Germany, 1659: When a dying boy is pulled from the river with a mark crudely tattooed on his shoulder, hangman Jakob Kuisl is called upon to investigate whether witchcraft is at play in his small Bavarian town. Whispers and dark memories of witch trials and the women burned at the stake just seventy years earlier still haunt the streets of Schongau. When more children disappear and an orphan boy is found dead ? marked by the same tattoo ? the mounting hysteria threatens to erupt into chaos. Before the unrest forces him to torture and execute the very woman who aided in the birth of his children, Jakob must unravel the truth. With the help of his clever daughter, Magdelena, and Simon, the university-educated son of the town’s physician, Jakob discovers that a devil is indeed loose in Schongau. But it may be too late to prevent bloodshed.

My Thoughts: I really liked this story, but it was a little hard to picture as I read it. The last two audiobooks I’ve listened to–this and The Sheen on the Silk–have been harder for me to imagine than before. Perhaps that is because I just haven’t read books set in the mid-1600s or mid-1200s very often. When I tried to picture this particular book, I kept thinking to myself: pilgrims 🙂 Yeah, that’s probably a bit off, but probably not too much.

As far as the story goes, I found it really interesting. There were a few different mysteries to ponder over when reading the story, who was the killer, who paid him to kill, etc. And, as usual, I didn’t try too hard to figure that out because I knew the story would tell me eventually.

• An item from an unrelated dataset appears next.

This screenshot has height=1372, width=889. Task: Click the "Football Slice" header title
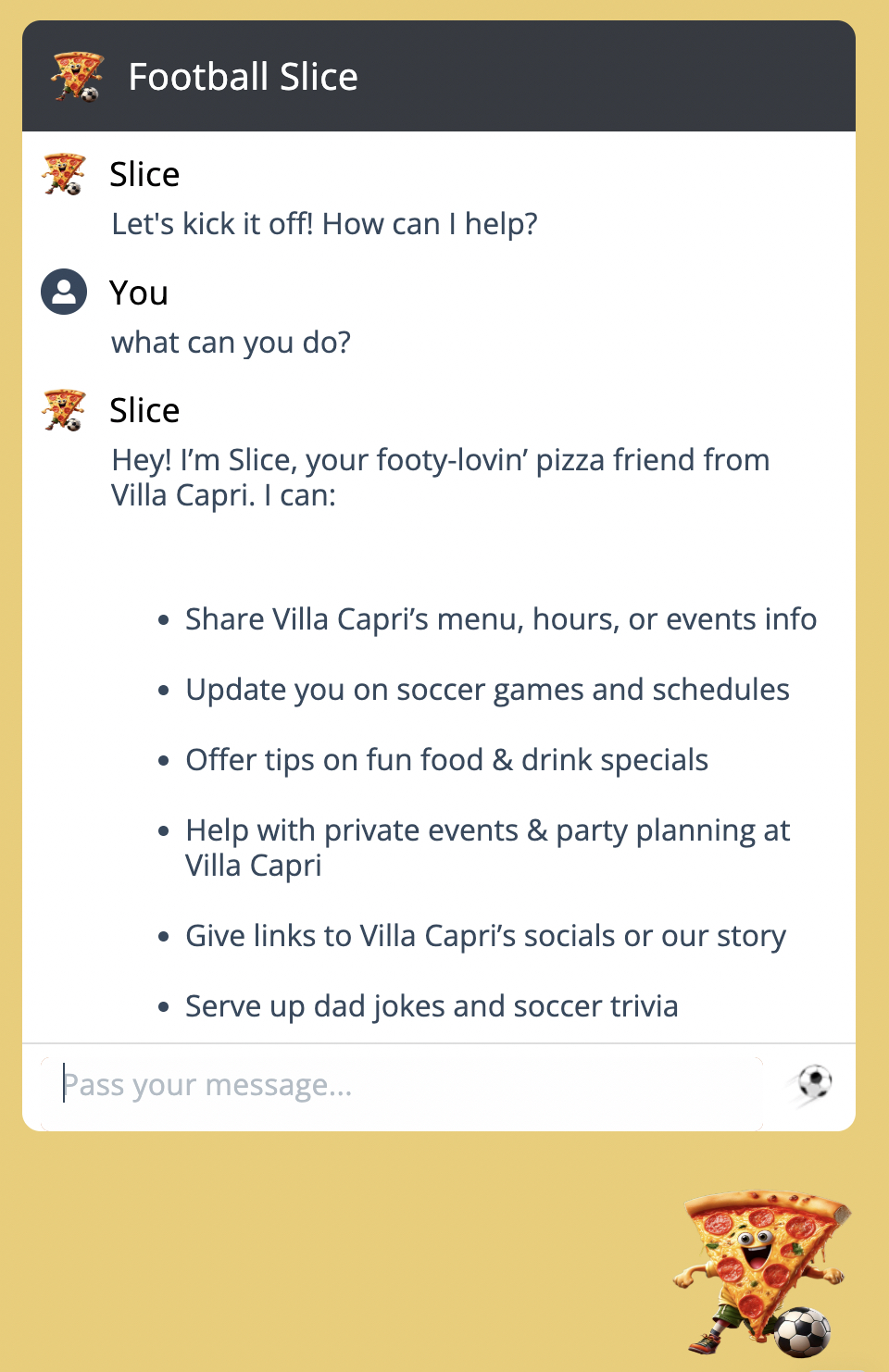243,77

What did you learn about the country’s culture, history etc. from reading this book? Any new insights, any shifts in your perception, or did it align with what you knew/understood already?

I didn’t learn much about the history of Germany or about its historic culture that I didn’t already know. The witch-hunt type event wasn’t all that uncommon for the time, at least in the Christian world. I admit I don’t know if witch frenzies were a big deal in areas of the world that practice other religions. It seemed that the social/cultural/historical aspects of the book were pretty similar to the early American colonies, of which I have a fair understanding.

How did land, geography, flora and fauna feature in the book? Did it have a distinct feel that helped you visualise and made you feel like you were there, or was the story more focused on plot?

There was actually a lot of description about the land in the story. There was a river, essential for trade, and a dense forest surrounding part of the town. It did help me envision the setting, but imagining the people and what they wore and acted like was tough for me. I mean, the story read as if it could be happening now, aside from the label of leper house and fighting with swords.


Did the story make you want to visit/revisit the country, or explore it in a new way if you live there already; did it make you want to read more stories set in the country?

I have always been interested in visiting Germany. A lot of my family, on both sides, came frm Germany. My great-great-grandparents came in the mid-1800s from somewhere. I mean, come on, Reichert and Kaetzel couldn’t be more German, and those are my paternal grandparents. There was nothing much in the story, having been set so long ago, that enticed me further to visit Germany. But I still want to go, and maybe I could glimpse that past Germany.